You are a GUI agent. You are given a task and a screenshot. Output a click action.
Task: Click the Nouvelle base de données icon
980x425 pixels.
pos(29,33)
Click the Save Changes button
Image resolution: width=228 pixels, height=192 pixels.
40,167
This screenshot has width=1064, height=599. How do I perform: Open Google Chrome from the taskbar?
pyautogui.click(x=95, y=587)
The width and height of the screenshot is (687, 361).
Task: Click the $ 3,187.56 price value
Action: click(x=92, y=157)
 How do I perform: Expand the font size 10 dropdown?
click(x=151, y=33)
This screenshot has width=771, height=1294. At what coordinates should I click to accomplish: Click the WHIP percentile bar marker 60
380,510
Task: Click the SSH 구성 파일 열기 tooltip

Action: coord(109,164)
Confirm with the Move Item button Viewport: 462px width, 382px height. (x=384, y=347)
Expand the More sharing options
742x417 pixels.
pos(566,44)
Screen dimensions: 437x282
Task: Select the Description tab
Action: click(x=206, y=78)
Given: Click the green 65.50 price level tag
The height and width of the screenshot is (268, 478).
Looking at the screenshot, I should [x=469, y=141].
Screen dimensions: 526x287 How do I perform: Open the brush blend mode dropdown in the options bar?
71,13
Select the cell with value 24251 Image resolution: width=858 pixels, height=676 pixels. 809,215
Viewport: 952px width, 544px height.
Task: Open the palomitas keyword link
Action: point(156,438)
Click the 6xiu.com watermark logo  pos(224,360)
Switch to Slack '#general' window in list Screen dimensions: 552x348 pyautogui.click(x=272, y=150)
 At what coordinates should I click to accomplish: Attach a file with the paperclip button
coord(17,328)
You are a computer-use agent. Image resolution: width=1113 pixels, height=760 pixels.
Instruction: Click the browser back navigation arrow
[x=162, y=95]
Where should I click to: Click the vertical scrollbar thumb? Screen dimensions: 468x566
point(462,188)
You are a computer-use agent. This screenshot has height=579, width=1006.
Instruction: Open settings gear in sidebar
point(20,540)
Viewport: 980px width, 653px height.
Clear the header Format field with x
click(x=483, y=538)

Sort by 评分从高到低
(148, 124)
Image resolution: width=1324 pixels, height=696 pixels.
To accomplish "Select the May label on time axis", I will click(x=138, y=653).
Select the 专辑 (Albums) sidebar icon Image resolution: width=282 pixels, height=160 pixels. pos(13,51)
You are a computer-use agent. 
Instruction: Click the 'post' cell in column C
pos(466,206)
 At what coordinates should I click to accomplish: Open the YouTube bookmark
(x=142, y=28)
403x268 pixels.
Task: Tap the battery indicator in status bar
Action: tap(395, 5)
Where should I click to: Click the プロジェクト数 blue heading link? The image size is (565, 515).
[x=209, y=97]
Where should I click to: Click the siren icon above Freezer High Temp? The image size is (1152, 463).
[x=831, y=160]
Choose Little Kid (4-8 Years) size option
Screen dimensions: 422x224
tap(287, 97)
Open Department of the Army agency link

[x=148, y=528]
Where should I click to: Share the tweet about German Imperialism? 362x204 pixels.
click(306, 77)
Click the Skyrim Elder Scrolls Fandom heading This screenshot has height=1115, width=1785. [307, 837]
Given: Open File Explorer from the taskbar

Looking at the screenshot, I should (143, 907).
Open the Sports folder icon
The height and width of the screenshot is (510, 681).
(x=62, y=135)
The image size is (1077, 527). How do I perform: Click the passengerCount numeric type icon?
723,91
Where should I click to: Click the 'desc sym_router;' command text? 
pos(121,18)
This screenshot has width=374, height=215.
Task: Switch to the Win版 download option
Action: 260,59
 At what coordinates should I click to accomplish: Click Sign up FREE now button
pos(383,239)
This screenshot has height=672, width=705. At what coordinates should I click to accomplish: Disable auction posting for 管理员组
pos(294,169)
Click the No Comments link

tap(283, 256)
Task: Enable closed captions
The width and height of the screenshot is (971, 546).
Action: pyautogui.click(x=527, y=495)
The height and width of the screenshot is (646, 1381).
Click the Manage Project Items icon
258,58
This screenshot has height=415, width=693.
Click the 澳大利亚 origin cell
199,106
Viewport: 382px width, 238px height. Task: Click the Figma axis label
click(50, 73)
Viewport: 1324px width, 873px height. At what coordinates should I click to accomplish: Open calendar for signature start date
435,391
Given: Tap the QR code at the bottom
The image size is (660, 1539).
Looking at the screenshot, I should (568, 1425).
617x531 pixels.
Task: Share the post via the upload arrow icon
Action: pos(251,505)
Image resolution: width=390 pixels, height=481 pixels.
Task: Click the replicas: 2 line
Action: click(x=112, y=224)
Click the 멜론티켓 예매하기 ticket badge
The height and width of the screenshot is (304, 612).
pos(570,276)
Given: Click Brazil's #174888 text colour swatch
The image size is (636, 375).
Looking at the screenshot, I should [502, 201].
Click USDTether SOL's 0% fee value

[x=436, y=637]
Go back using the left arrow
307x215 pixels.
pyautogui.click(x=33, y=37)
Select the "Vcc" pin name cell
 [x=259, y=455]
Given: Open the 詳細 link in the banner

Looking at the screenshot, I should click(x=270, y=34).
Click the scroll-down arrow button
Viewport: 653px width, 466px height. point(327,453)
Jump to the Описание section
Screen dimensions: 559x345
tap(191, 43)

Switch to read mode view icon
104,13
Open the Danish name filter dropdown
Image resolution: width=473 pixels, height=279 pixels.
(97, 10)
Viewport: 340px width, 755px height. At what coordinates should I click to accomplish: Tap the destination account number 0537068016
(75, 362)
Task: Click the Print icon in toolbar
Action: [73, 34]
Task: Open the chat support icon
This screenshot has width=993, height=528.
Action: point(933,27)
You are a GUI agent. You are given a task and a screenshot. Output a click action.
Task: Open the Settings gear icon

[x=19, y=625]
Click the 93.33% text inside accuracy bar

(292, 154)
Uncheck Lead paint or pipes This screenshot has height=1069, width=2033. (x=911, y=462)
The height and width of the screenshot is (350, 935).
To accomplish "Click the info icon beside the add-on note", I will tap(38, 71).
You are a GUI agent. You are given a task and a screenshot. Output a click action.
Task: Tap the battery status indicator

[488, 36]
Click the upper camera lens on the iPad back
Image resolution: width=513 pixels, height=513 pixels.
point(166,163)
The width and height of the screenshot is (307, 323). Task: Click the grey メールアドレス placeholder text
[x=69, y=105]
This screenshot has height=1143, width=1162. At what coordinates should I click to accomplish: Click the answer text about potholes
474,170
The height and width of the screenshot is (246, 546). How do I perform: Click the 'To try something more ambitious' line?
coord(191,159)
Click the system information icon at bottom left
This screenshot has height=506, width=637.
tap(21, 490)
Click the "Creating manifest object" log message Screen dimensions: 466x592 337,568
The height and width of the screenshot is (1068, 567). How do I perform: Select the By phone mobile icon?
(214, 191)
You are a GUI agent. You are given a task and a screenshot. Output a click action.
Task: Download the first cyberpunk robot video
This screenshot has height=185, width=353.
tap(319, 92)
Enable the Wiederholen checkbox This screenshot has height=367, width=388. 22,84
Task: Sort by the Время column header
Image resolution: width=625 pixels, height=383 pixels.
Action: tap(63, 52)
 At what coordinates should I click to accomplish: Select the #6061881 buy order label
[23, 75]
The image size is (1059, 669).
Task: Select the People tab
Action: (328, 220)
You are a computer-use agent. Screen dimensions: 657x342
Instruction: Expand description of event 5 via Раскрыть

● **EXERCISE**
In how many lines of the data does the string "bottom" appear? Only the number should be given.

● **ANSWER AREA**
2